‘Indian Expert’ can mean an Indian who is an expert on some subject or someone who is an expert on India. It is the latter tribe that is relevant to this story.
Earlier this month the International Committee of the Red
Cross (ICRC), along with the A J Kidwai Mass Communication Research Centre,
Jamila Millia Islamia and the Nelson Mandela Institute of Peace and Conflict
Studies, organized a conference of senior editors in the South Asian
region. The topic was ‘Violence and
Conflict reporting: The media debates its role’. The inaugural session saw representatives of the
respective organizations offering introductory cum welcome comments. There was also a special presentation by Adam
Roberts, South Asia correspondent for The Economist, based in Delhi, where he is
said to oversee political and general coverage from India, Pakistan, Sri Lanka,
Bangladesh, Nepal, among other countries.
Roberts’ comments were interesting. Although based in a country birthed and
engulfed in conflict, Roberts picked up examples almost exclusively from Sri
Lanka to make some points, pertinent points of course. He did not elaborate and indeed he could not,
since this was not a comprehensive presentation on the subject. He did not contextualize either, again for
the same reasons, one would like to think.
However, if someone were to report on the opening session, what would
come out would be cursory and de-contextualized remarks which of course would
acquire lives of their own thereafter.
Therein lies the irresponsibility (there were no caveats from Roberts).
Roberts’, correctly, questioned the term ‘post-conflict’,
which assumes conflict-end. For some,
the absence of fire-exchange implies conflict-end, for others the clash of arms
is but one expression of conflict.
Roberts’ said that someone he had spoken to in the Northern Province had
complained about ‘military presence’.
That’s evidence of persisting conflict. Agreed.
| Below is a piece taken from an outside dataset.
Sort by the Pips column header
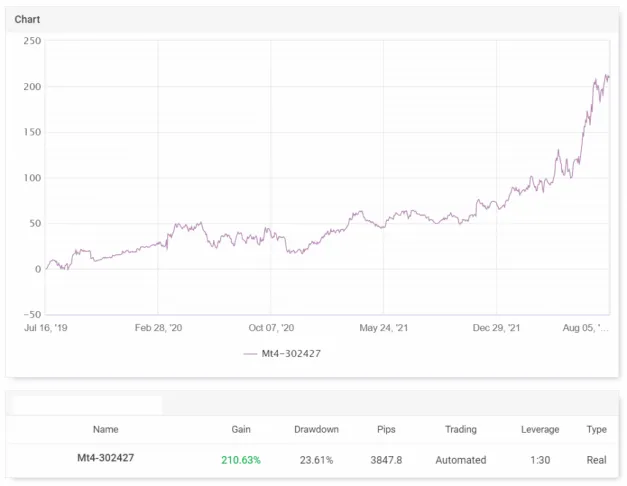Image resolution: width=627 pixels, height=486 pixels. [386, 429]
What Roberts did not state was the context. Context includes sabre-rattling by pro-LTTE
sections of the Sri Lankan Tamil expatriates, terrorism-glorification from
Tamil Nadu, and hero-worshipping of Prabhakaran by TNA politicians. No Government entrusted with national
security in a country that has suffered conflict the way Sri Lanka has can be
faulted for erring on the side of caution.
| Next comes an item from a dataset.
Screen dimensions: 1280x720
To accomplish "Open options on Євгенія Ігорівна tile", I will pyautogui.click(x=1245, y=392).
Roberts’ comment was therefore flippant, misleading and
irresponsible.
He spoke also of Prabhakaran’s little son, Balachandran,
being shot dead. The circumstances of the
‘how’ are at best contested, but even if the confident finger-pointing that
Roberts indulged in drew from uncontestable evidence, ethical comment demands
at least mention of context, even in a ‘issue-flagging’ exercise. There were children that age who were sent to
‘Receiving Centres’ by the LTTE clothed in suicide jackets. Prabhakaran slaughtered children his son’s
age, abducted and forced into fatigues hundreds of others, and thousands of
children held hostage by him were rescued by the Army at great cost. Roberts’ cannot be ignorant of all this.
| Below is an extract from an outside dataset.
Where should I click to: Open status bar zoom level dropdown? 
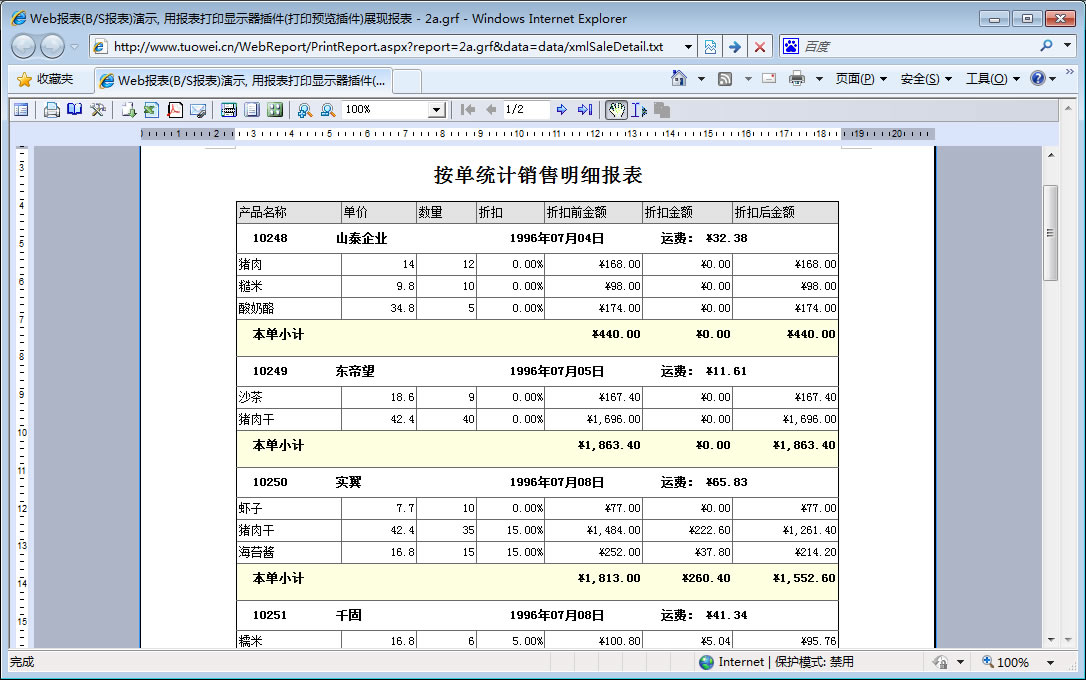point(1050,662)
Several participants, in conversation, spoke about
‘journalists’ they knew from Sri Lanka.
More than one mentioned the ‘only one’ they knew: Sunanda
Deshapriya. Now if that is ‘source’,
then it is not surprising that they utter comments that many in Sri Lanka would
laugh at. A journalist from Switzerland
mentioned a journalist (sic) called Francis Harrison by way of demonstrating
‘inside knowledge’. Shamindra Ferdinando
of The Island, who was attending the
conference had this to say to this journalist:
‘Frances Harrison, in early 2009, said that the LTTE had a
strategy to push back the Army. Sri
Lanka cannot be expected to design policy to prove Francis Harrison
right.’
QED.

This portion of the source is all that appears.